NEW YORK, Nov 2 (Reuters) - Many U.S. states are balancing their budgets by underfunding retirement plans and taking other short cuts that create more problems down the road, according to a report released on Thursday by the Volcker Alliance.
The report, which analyzes budgets and financial reports from fiscal year 2015 through October 2017, assigns grades to all 50 U.S. states based on forecasting, legacy costs, budget maneuvers, reserve funds and transparency.
Of the five categories, state governments scored the worst on their handling of legacy costs, which include retirement payments for public employees and healthcare for retirees.
“One of the immediate concerns is that legacy costs are burdening an awful lot of states,” said William Glasgall, director of the state and local program at the Volcker Alliance, a New York-based non-partisan public policy nonprofit.
With weak revenue growth and rising costs, many states have opted to delay retirement and retiree contributions to balance current-year budgets, leading to unmanageable costs later on, the report said.
More states received the lowest grade, a D-minus, for legacy costs than in any other area.

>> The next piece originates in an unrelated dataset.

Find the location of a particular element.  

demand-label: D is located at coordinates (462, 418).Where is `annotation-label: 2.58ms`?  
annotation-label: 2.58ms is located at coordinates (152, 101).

Hawaii, Illinois, Kansas, Massachusetts, New Jersey, Pennsylvania, Texas, Virginia and Wyoming were at the bottom of the grading scale in the category. Top performers were Iowa, Idaho, Nebraska, Oklahoma, Oregon, South Dakota, Utah, and Wisconsin.
A smaller number of states, including Illinois, Kansas and New Jersey, received low grades in the budget maneuvers category for their practice of using one-time revenue to pay for ongoing expenses.

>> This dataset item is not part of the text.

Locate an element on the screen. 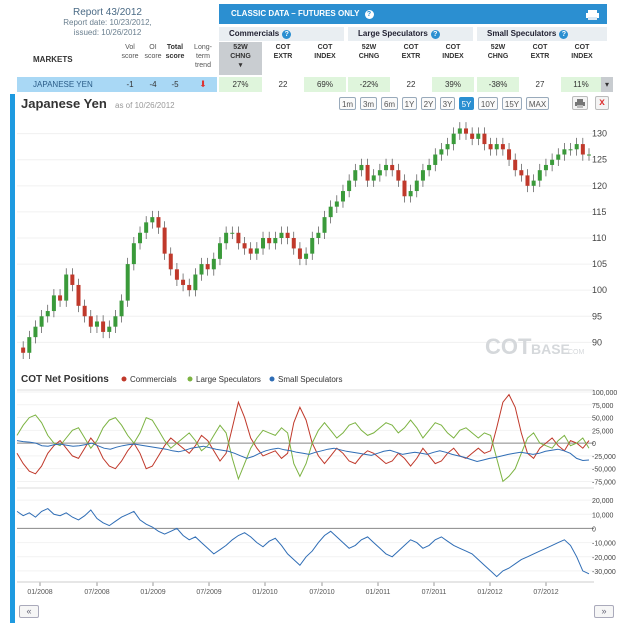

However, a hefty number of states received top grades in that area.
“The pressure is great to balance budgets using one-time maneuvers or underfunding long-term obligations,” Glasgall said. Often public services, including education and infrastructure, suffer as a result, he said.
States largely received mid-range scores in the categories of budget forecasting, reserve funds and transparency.